The job losses fostered a brain-drain of sorts as some Americans left the U.S. to operate those overseas companies, plus American universities trained international students and then sent them back to their home countries to operate those former American companies. Is it any wonder China and India have prospered with America’s former manufacturing plants and jobs?
Those jobs have been difficult to replace, and in many cases, communities in such cities as Detroit, Cincinnati and Cleveland were devastated. Whoever thought that America could survive strictly on innovation and consumption didn’t understand the great multiplier effect each of those manufacturing jobs represented nor did they understand the tremendous dependence communities and states had on manufacturing.
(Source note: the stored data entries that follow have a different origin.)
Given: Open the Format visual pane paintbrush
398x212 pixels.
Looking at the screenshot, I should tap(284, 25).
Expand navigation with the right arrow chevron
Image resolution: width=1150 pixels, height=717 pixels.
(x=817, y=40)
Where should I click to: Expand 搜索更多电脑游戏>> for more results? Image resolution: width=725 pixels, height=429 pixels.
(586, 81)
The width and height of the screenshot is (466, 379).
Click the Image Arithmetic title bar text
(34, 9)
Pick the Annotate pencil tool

Whether it was elitism, desire to help corporations achieve greater profits by outsourcing jobs, or something else that convinced lawmakers to provide incentives to companies to take jobs out of the U.S., those mistakes now ought to be crystal clear. Those incentives include a tax reduction for corporation’s moving expenses when it shifts jobs overseas. It’s an incentive that must be discontinued. Obama proposed a 20 percent tax credit for those companies bringing jobs back to the U.S.
The tax credit is one of the ideas emerging from Obama’s “Insourcing American Jobs” forums with American manufacturers to reverse the trend of outsourcing jobs and restore job creation bring back the pride of “Made in the U.S.A.” back to the lips of the global marketplace. Another recommendation is a “manufacturing communities tax credit” to aid communities losing a manufacturer to allay the loss.
Bringing back manufacturing jobs is a key step in helping the U.S regain its powerful industrial swagger. It is well past time to focus on this issue that drives nearly everything else in the nation.